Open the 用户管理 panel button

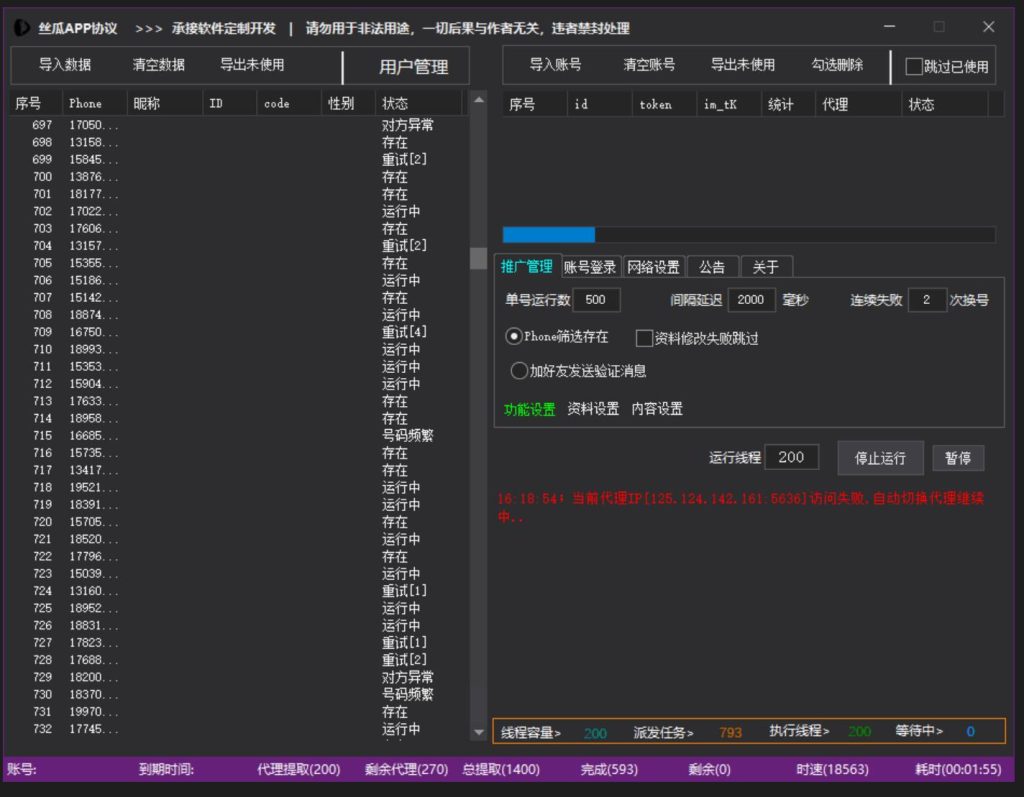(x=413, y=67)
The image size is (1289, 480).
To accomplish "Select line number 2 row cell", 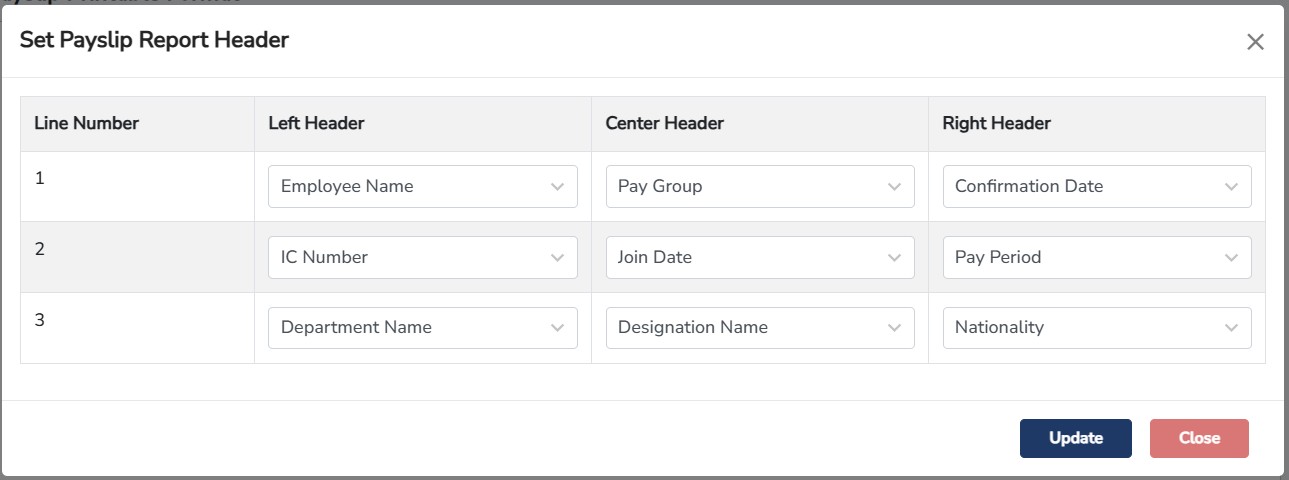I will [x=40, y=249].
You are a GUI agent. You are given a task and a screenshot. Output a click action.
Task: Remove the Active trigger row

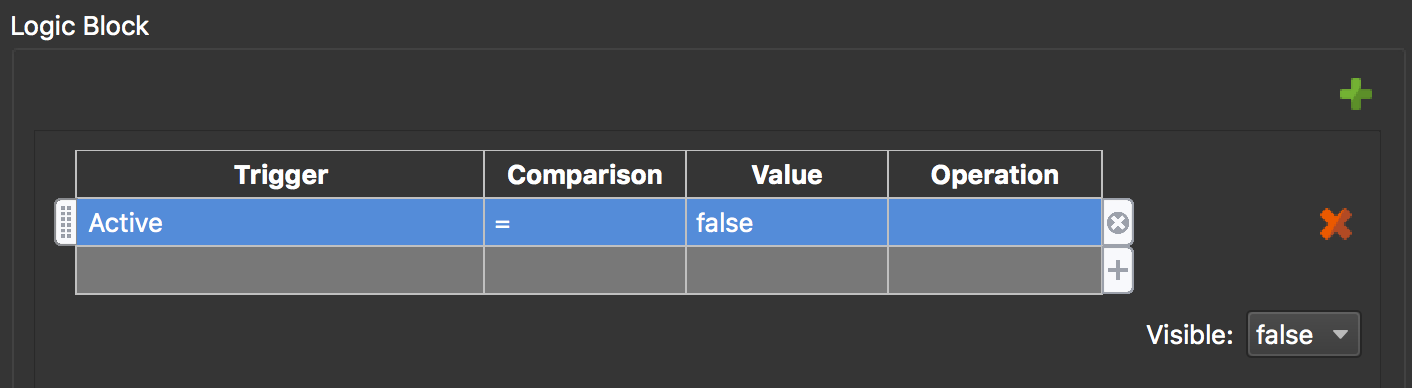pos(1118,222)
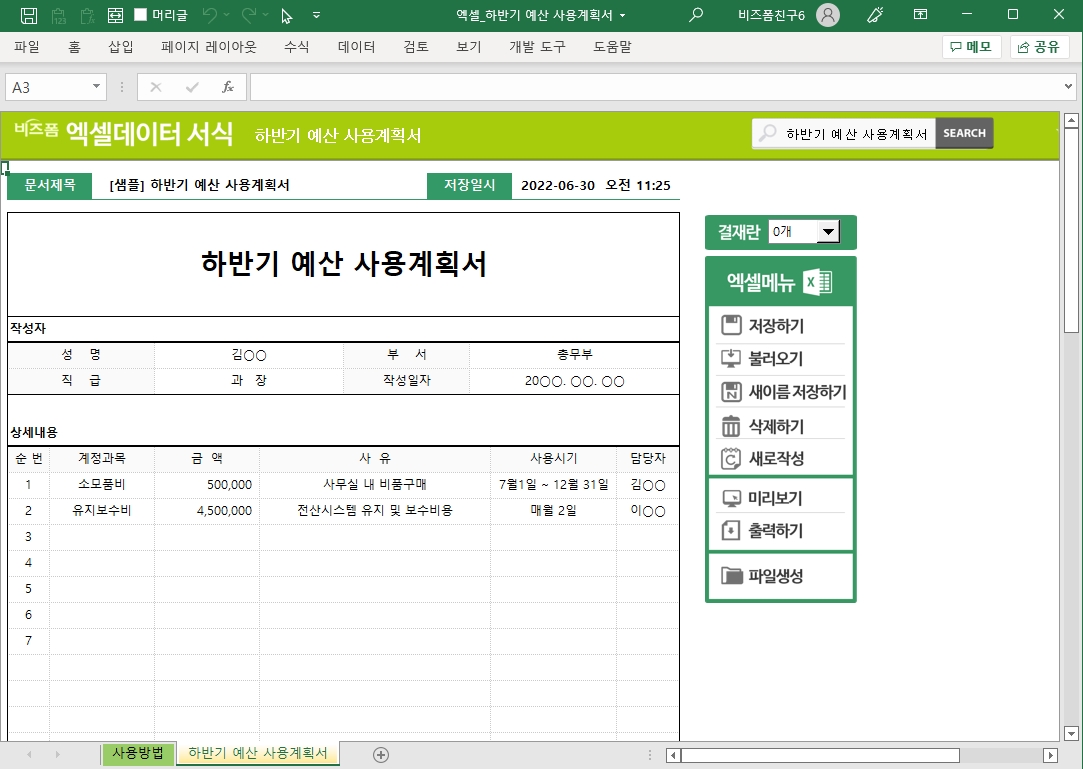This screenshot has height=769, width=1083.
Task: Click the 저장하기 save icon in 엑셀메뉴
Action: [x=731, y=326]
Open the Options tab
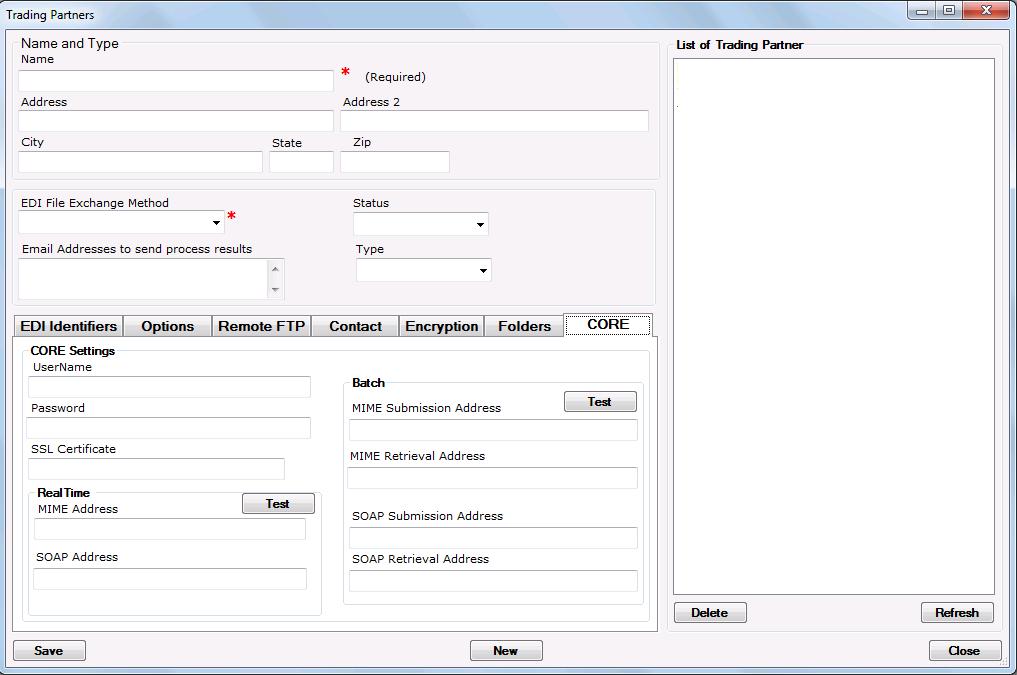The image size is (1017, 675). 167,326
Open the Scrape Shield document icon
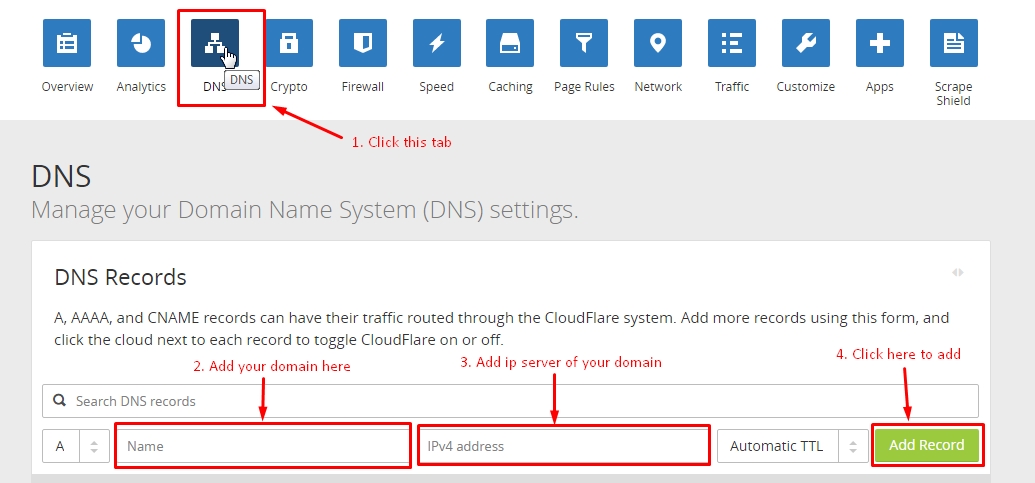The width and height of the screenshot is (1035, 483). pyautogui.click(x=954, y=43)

**WHAT IS EXPECTED**
Starting at the line that contains "Task: Remove the Active trigger row", please write out each line through the last line of the data, both ends included, and keep pictures out of the copy.

**SOLUTION TO THE PROBLEM**
Task: Remove the Active trigger row

pos(1118,222)
This screenshot has height=769, width=1083.
Task: Click the 저장하기 save icon in 엑셀메뉴
Action: [x=731, y=326]
Open the Options tab
The image size is (1017, 675). 167,326
Open the Scrape Shield document icon
The width and height of the screenshot is (1035, 483). pyautogui.click(x=954, y=43)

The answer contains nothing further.